» Description of the task:
Where a line holds the word "Given", copy that line from the data below.

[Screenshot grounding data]

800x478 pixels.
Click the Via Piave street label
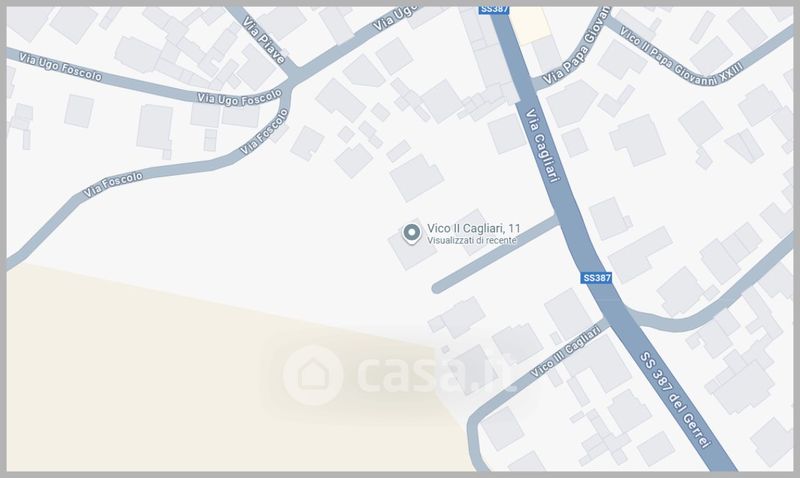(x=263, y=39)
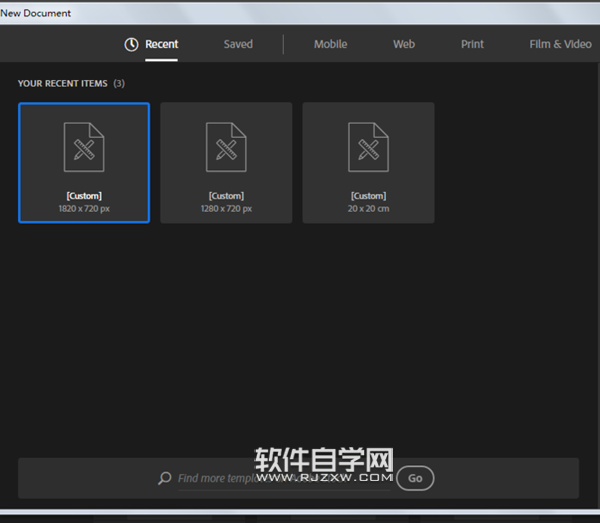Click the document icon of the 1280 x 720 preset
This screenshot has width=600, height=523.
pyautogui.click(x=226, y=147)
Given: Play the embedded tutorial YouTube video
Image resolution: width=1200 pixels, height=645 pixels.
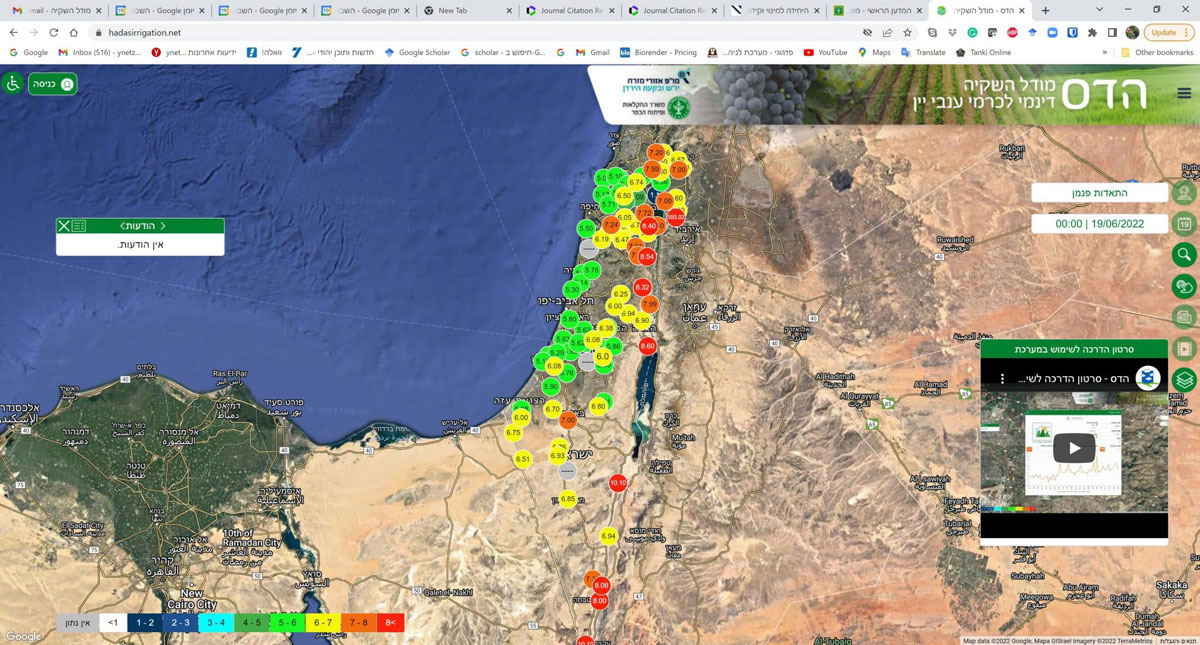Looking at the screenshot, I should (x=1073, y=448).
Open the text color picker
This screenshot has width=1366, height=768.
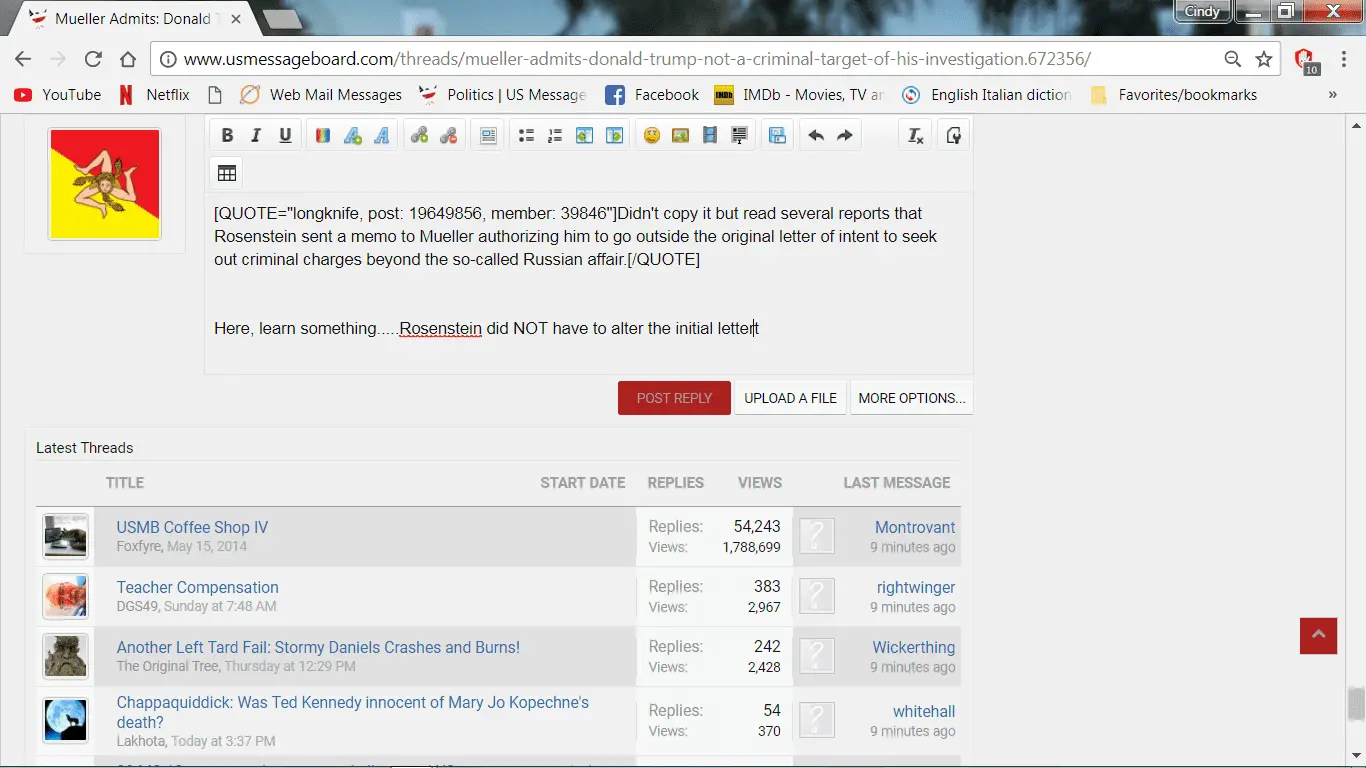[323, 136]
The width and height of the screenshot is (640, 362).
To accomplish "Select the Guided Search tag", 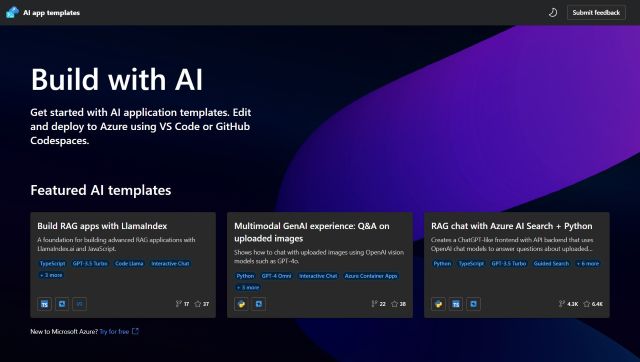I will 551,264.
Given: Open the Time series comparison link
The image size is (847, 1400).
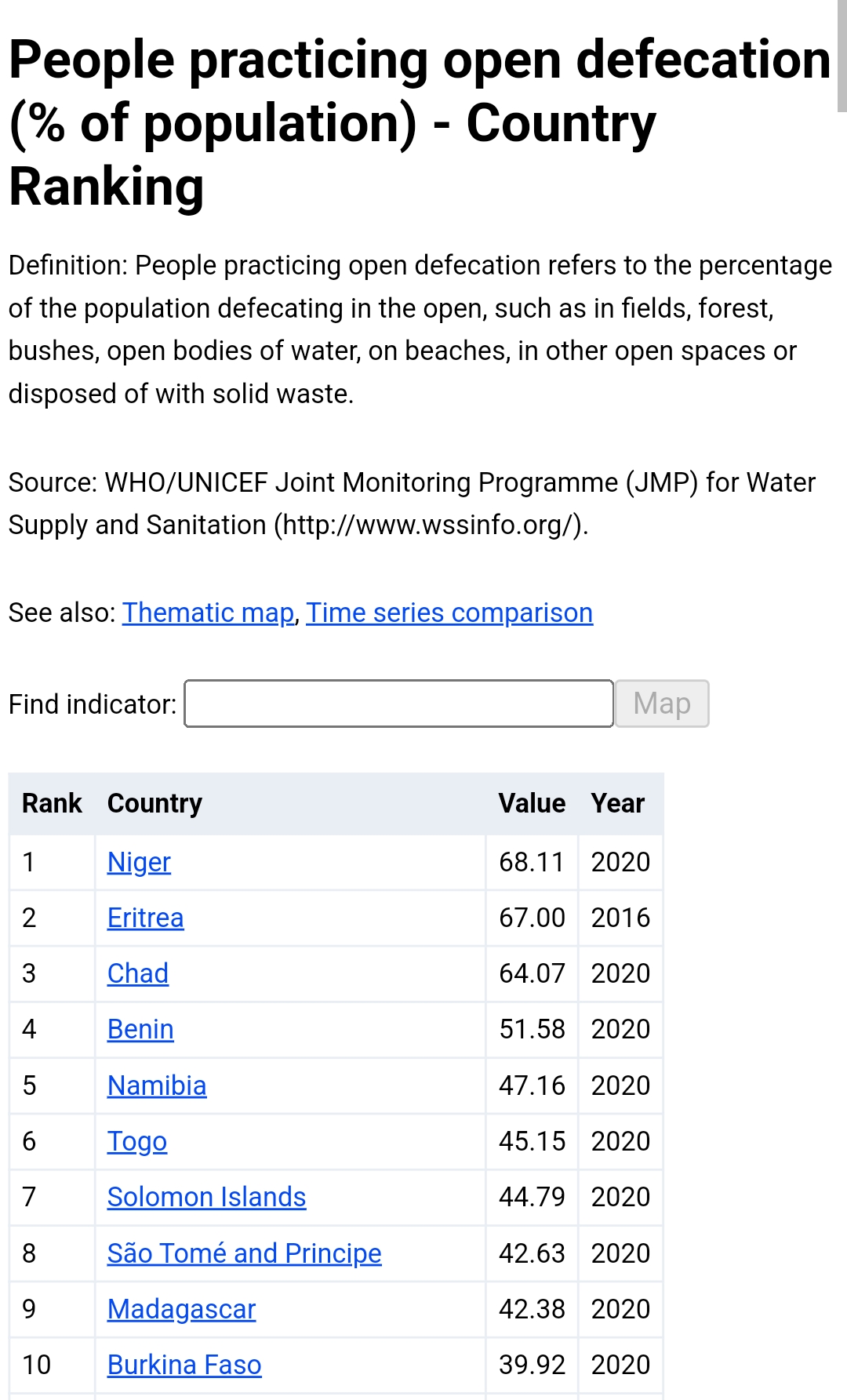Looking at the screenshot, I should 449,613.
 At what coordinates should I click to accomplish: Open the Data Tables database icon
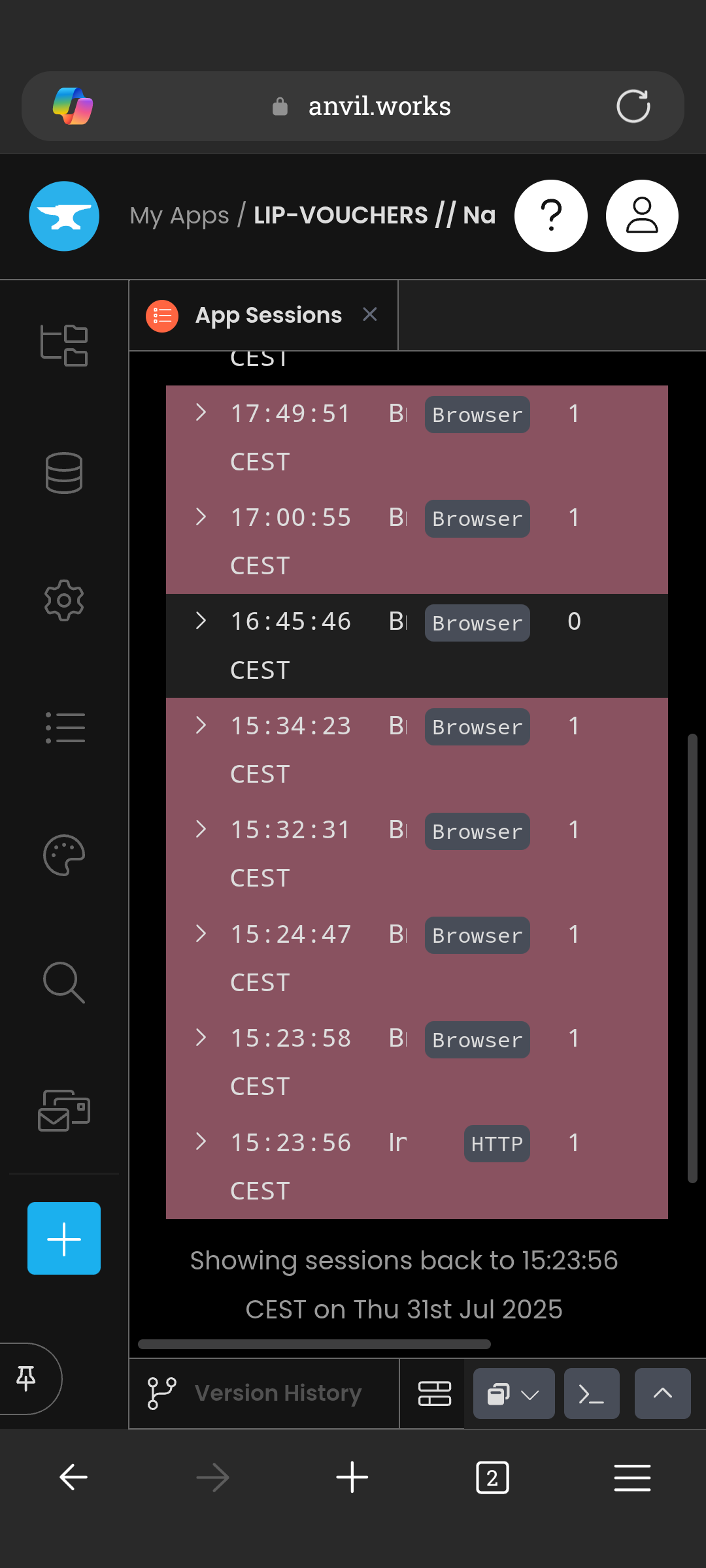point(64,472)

» Answer to the problem:
Given: Play the embedded tutorial YouTube video
Given: Open the Time series comparison link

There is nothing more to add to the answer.